» **EXERCISE BRIEF**:
Out of the lines below, please list those that hold the string "each".

» **Pixel coordinate grounding data**:

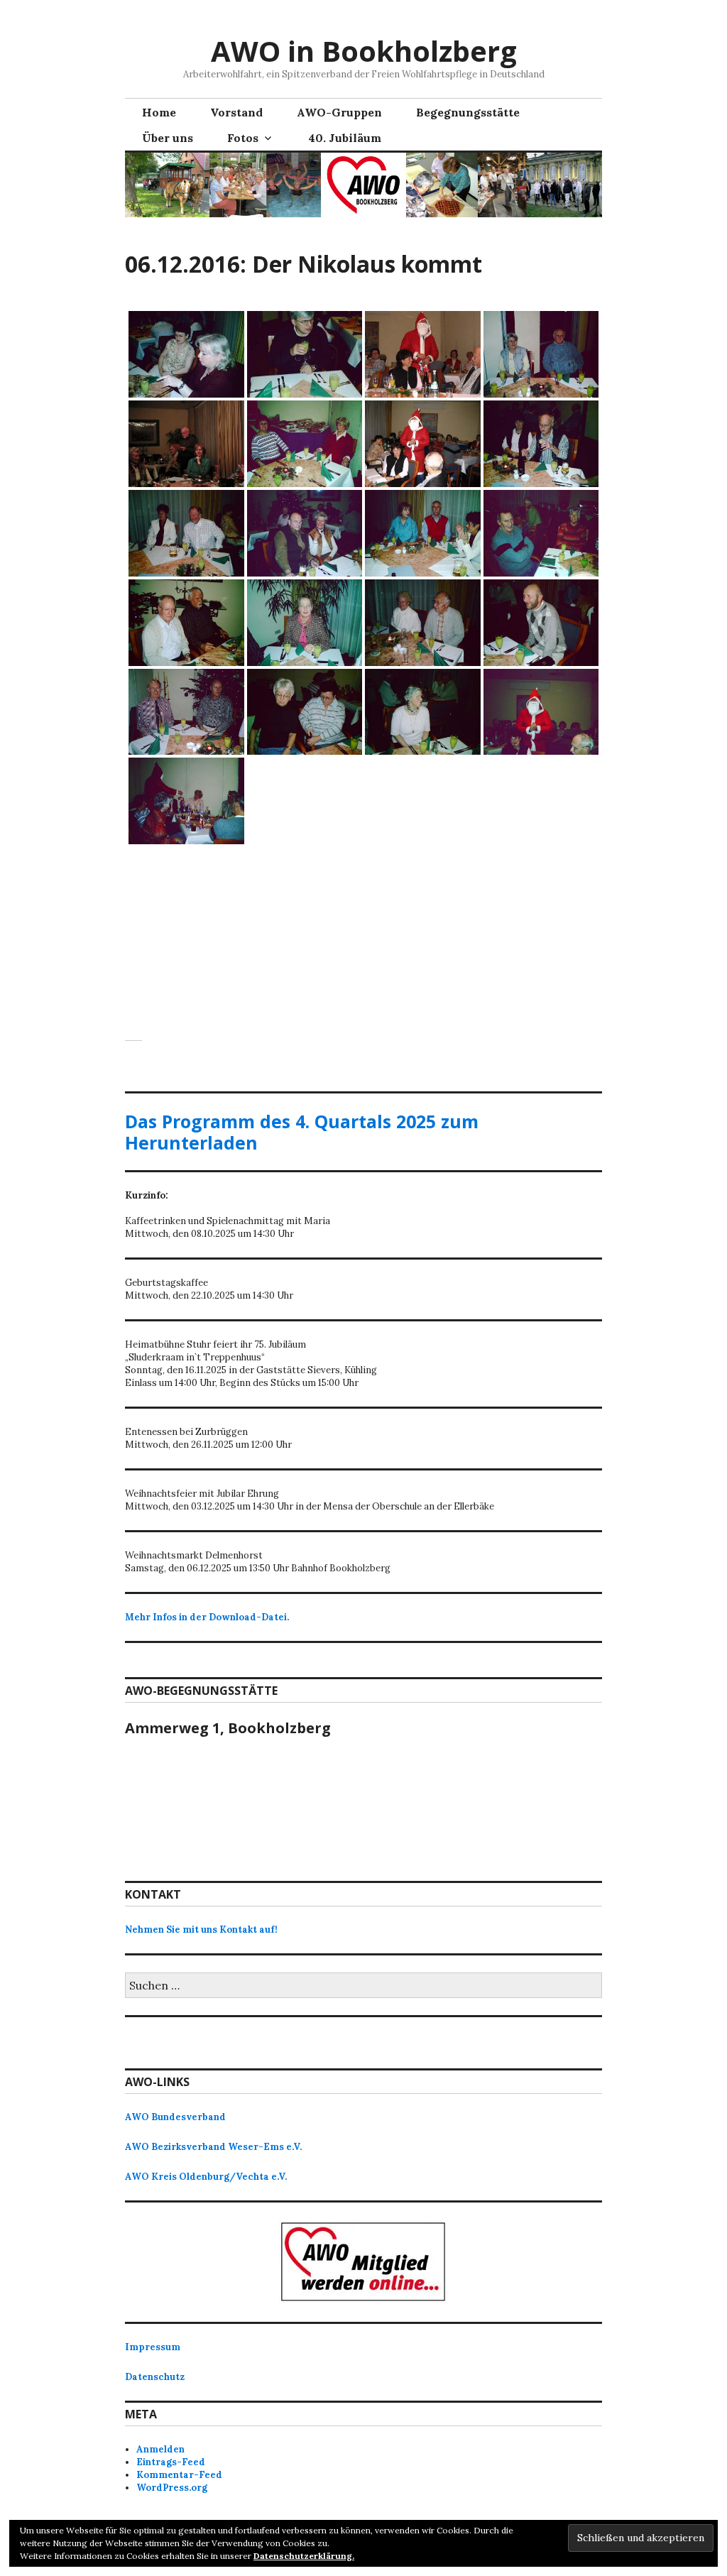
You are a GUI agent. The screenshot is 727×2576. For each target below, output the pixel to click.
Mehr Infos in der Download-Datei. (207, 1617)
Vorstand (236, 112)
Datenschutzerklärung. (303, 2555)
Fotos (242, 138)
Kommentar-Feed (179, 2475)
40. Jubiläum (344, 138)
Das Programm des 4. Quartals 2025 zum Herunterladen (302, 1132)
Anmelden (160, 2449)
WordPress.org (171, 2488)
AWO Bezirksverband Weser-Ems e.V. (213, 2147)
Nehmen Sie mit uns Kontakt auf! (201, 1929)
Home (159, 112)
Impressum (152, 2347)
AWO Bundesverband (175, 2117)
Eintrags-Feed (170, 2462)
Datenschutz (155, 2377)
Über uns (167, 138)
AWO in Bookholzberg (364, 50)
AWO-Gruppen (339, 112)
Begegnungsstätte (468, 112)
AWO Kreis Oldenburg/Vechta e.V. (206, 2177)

* * *

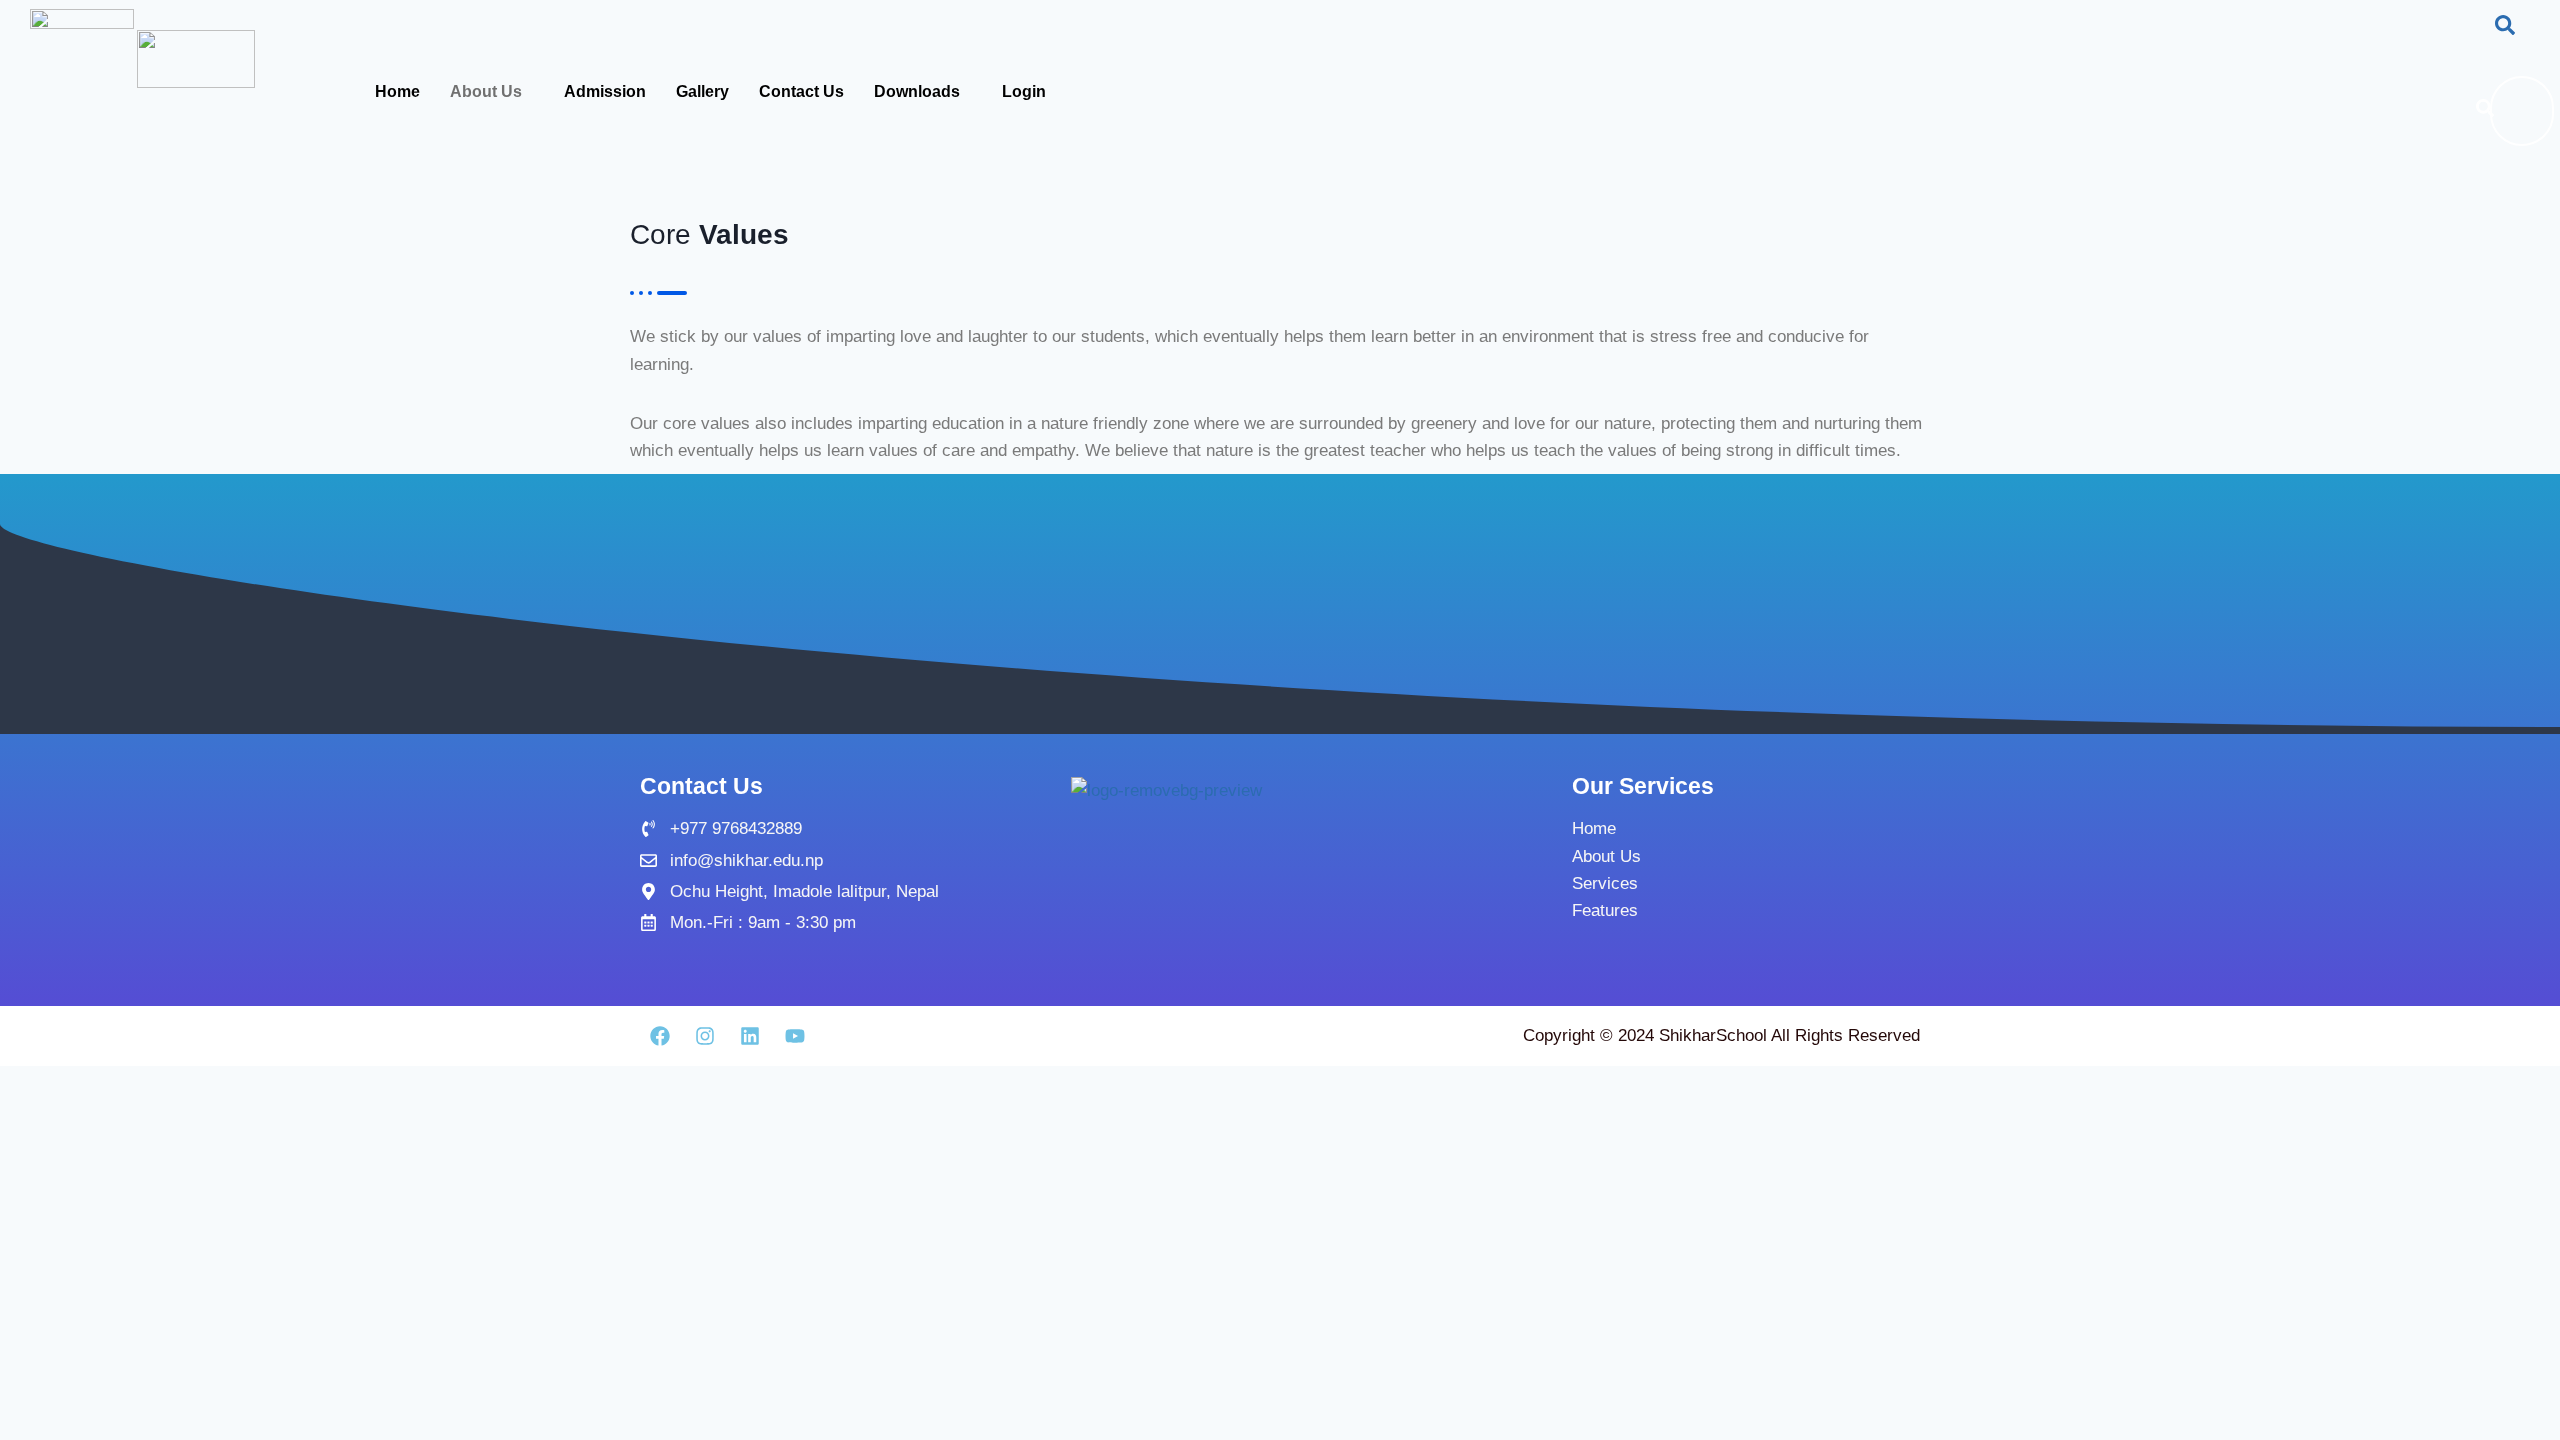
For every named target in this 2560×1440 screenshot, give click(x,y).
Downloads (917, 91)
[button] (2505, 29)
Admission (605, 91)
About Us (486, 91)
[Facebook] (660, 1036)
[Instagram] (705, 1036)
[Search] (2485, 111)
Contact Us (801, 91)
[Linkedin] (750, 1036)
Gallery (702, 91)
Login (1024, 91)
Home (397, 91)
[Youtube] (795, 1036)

==

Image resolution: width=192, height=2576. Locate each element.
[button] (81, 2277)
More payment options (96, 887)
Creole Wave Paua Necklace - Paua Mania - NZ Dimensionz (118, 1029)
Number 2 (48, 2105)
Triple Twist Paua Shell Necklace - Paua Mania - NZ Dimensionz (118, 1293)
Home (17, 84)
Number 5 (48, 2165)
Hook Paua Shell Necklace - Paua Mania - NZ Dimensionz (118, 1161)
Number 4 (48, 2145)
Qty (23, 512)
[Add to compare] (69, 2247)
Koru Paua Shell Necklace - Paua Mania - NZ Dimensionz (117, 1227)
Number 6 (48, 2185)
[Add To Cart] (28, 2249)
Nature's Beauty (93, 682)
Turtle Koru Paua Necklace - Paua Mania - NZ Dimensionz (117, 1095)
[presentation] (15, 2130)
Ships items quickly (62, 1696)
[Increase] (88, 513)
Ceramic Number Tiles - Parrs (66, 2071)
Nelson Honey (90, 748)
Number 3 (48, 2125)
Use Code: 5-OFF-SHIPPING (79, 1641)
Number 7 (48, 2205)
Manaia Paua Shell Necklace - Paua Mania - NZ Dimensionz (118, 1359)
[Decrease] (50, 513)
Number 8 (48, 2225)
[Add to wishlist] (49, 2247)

» **TASK OUTPUT**:
You are a GUI agent. The screenshot is 727×2576. For each target below, output the pixel to click.
Image resolution: width=192, height=2576. Locate each element.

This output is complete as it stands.